[TASK REQUIREMENTS]
Beginning with the line that includes "This screenshot has height=700, width=552.", return every remaining line of the material exactly as it reads, but not the pictures.
-- -- --
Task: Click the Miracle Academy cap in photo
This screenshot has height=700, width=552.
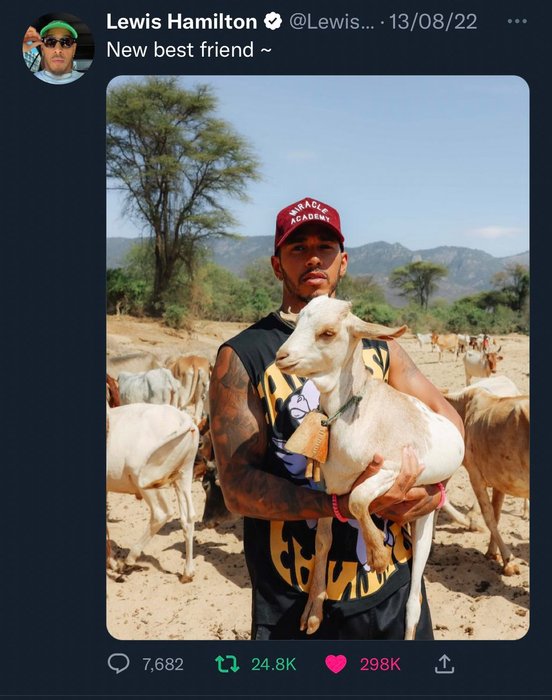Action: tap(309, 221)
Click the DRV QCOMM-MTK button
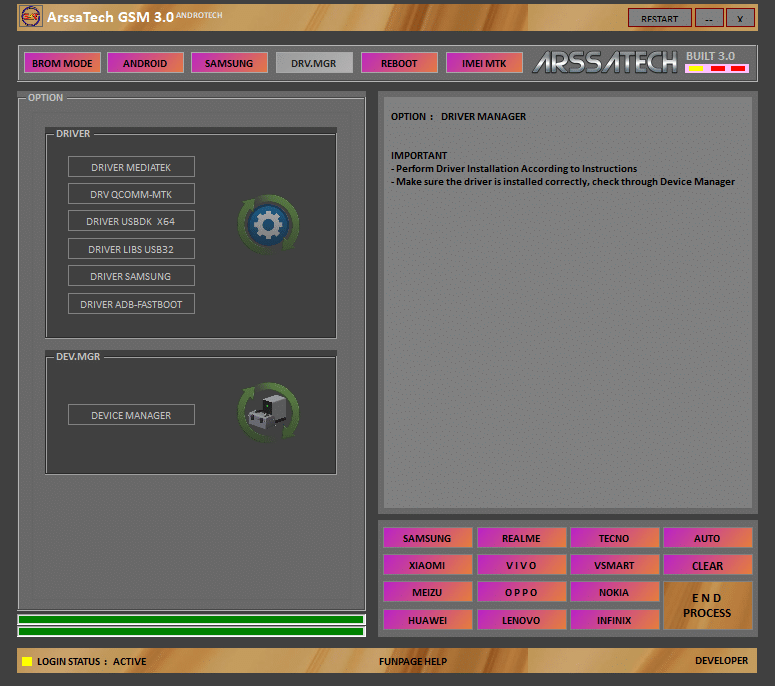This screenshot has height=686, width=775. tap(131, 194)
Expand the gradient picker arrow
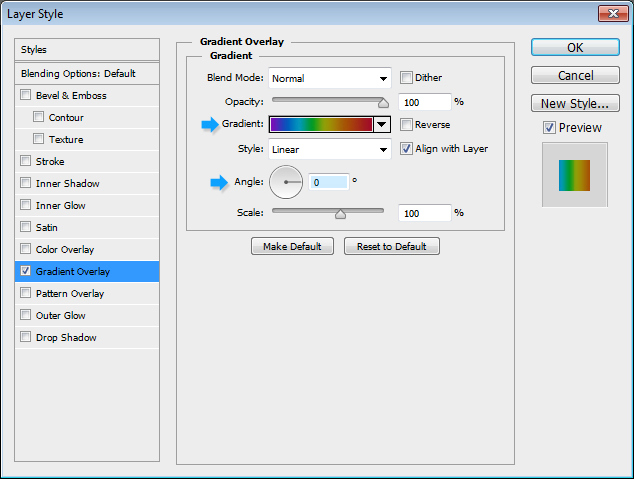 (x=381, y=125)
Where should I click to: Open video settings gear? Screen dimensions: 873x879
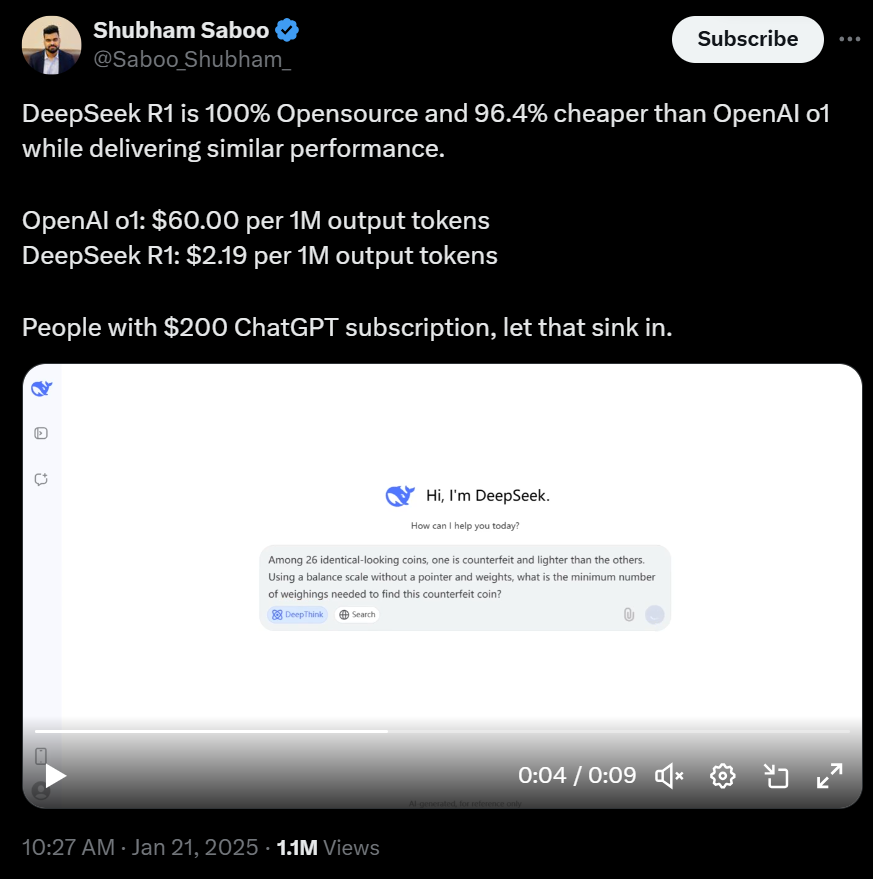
-- -- --
[RESPONSE TO THIS EXERCISE]
This screenshot has height=700, width=552.
Action: tap(309, 221)
Click the DRV QCOMM-MTK button
This screenshot has height=686, width=775. tap(131, 194)
Expand the gradient picker arrow
 (x=381, y=125)
Where should I click to: Open video settings gear? Screen dimensions: 873x879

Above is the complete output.